Case Tractability: When to Decline

principle

Core idea

A case is tractable when reaching the objective is plausible given the evidence state and the legal tools available. Declining a case that cannot realistically succeed is professional, not weak, failed investigations erode client trust and can incur cost without outcome. Before any work, also run conflict, legality, and capability checks.

Components

Low-tractability warning signs:

  • All funds have passed through a mixer with good anonymity-set practices.
  • Suspect used only privacy coins (Monero, Zcash-shielded).
  • Evidence windows have already closed (deleted accounts, elapsed retention).
  • Suspect is in a non-cooperating jurisdiction with no MLAT route.
  • Client cannot produce authority to access the core evidence.

Pre-engagement checks:

  • Conflict check: any existing relationship with subject, counterparty, or opposing party?
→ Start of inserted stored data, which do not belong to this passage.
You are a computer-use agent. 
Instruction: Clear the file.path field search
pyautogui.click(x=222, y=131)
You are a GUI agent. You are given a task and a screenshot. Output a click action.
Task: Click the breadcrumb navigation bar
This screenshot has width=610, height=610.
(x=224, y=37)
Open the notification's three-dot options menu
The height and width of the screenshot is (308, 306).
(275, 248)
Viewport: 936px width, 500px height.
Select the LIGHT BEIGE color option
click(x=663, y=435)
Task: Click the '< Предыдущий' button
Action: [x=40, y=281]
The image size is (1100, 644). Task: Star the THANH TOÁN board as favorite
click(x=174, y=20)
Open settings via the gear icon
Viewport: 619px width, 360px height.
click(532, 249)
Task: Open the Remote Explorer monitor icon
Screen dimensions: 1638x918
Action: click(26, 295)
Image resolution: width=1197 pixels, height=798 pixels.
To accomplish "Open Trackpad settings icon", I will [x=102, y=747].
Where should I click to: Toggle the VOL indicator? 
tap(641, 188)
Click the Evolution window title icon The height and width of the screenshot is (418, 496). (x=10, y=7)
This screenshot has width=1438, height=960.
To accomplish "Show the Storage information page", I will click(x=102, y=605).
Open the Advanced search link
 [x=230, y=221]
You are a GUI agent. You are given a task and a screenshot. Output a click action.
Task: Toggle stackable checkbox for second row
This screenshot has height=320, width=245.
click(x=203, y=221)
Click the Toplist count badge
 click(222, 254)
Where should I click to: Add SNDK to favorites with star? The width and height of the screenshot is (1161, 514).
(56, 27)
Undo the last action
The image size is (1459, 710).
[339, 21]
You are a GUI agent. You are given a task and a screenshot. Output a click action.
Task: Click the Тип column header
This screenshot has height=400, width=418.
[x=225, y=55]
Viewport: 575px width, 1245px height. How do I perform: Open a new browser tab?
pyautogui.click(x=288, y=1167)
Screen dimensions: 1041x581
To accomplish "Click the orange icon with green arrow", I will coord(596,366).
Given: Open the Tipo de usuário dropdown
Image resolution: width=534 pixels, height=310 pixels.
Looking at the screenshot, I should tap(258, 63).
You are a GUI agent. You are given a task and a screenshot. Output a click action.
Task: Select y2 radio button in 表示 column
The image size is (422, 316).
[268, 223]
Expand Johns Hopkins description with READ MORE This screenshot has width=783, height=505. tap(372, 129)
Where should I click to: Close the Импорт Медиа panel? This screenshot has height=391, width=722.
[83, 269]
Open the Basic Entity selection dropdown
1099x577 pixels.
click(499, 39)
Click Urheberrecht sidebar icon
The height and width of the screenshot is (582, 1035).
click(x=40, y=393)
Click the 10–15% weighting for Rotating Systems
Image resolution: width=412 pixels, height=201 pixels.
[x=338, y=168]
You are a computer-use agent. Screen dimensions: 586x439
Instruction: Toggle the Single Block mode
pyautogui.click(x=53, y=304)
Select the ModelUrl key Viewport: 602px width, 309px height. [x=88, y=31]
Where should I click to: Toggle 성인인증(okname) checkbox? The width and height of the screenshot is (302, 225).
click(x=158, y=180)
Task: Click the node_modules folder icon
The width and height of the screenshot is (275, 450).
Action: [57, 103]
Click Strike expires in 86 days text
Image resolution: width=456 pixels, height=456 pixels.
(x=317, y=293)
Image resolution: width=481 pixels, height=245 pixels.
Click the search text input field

If yes, decline or disclose.
  • Legality check: can the work be done lawfully in the relevant jurisdictions, and is the client authorised to commission it?
  • Capability check: do you have the chains, tools, and expertise required? If not, refer or decline.

When to use

During triage, before scoping or accepting an engagement, to decide whether to proceed, refer, or decline.

Example

A 3-year-old $45k rug pull whose proceeds went into a well-known mixer within 24 hours, with the subject in a non-cooperating jurisdiction, shows multiple low-tractability signals, attribution is unlikely, so the honest move is to reset expectations or decline.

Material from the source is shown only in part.